The marathon and race-walking routes were moved from Tokyo to Sapporo in 2019 because the International Olympic Committee was concerned over the capital’s heat.

But looking at the temperatures recorded at 7 a.m. when the marathons will start, Tokyo logged a daily average for the 10 days through Aug. 3 of 26.4 degrees, while Sapporo recorded 25.6 degrees.

In other words, there was only a 0.8-degree gap in the average temperature between the two locations.

When it came to temperatures recorded at 5 p.m., when the race-walking events start, Tokyo logged an average of 29.2 degrees, while Sapporo’s was 28.8 degrees, leaving only a 0.4-degree difference.

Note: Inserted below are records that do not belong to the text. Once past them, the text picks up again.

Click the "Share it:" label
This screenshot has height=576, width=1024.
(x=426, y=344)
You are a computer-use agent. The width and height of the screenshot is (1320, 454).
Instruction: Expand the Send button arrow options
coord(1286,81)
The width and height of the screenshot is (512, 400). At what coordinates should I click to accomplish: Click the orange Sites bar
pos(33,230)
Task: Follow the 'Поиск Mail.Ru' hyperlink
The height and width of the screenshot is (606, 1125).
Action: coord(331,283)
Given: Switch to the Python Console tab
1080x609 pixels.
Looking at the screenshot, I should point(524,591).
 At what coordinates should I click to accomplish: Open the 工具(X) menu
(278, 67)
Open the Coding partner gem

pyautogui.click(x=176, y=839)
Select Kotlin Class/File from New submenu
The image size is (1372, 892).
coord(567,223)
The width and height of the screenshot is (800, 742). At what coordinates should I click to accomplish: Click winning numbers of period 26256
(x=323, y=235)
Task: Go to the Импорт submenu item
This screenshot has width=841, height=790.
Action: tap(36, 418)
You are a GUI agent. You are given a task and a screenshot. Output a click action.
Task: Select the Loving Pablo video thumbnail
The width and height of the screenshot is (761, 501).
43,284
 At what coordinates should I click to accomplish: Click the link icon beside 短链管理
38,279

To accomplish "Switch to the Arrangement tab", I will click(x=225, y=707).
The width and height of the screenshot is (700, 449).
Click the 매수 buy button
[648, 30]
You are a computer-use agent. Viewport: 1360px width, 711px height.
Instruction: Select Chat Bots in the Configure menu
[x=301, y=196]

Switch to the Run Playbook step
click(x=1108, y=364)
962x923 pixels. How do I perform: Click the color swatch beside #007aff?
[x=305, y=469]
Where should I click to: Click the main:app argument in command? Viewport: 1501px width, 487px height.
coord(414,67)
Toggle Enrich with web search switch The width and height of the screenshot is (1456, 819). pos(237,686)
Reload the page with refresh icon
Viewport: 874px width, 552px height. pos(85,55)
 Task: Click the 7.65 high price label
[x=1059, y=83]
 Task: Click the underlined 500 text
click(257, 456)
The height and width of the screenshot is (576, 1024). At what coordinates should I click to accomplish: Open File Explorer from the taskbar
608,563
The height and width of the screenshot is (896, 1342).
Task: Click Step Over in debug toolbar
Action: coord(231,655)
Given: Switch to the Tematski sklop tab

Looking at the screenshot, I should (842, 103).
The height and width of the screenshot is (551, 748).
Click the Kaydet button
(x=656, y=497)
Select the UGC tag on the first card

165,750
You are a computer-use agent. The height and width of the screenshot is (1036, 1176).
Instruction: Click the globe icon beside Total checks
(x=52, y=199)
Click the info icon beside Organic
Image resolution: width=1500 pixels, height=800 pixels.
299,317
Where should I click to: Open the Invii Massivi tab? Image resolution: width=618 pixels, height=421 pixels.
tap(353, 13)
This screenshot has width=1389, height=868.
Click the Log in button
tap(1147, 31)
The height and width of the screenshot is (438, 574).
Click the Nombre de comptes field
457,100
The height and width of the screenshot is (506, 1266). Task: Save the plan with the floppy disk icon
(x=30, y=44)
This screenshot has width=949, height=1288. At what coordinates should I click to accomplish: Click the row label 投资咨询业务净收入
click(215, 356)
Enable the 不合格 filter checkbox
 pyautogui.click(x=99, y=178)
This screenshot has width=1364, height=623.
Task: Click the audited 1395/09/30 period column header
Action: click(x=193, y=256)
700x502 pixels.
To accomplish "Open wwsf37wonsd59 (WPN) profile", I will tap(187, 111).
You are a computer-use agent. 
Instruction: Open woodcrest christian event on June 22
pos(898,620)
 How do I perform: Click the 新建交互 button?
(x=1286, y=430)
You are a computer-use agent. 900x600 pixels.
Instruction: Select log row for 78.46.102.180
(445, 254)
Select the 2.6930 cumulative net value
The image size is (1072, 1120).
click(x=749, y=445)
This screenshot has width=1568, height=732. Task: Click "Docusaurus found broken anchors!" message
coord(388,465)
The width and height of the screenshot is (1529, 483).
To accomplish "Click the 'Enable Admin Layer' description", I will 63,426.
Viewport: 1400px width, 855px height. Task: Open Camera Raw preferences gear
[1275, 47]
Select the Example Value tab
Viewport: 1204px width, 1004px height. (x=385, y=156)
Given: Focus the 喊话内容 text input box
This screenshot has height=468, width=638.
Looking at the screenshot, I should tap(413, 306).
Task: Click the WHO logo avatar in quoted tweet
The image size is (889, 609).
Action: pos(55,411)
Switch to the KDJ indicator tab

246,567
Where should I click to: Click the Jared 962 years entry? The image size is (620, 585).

Ambulances were called for 5,831 people suffering from heatstroke across Japan for the week through Aug. 1, according to the Fire and Disaster Management Agency.

Hokkaido recorded 360 people with heatstroke, the third-highest number of all the prefectures. Eight people died in Japan and two of those were in Hokkaido.

As of Aug. 3, out of 173 meteorological observation points in Hokkaido,  68 locations marked their highest temperatures on record this summer, according to the Japan Meteorological Agency.

The central part of Sapporo recorded 35 degrees or higher twice in July because of the extreme heat brought about by a high-pressure system in the Pacific Ocean around Hokkaido.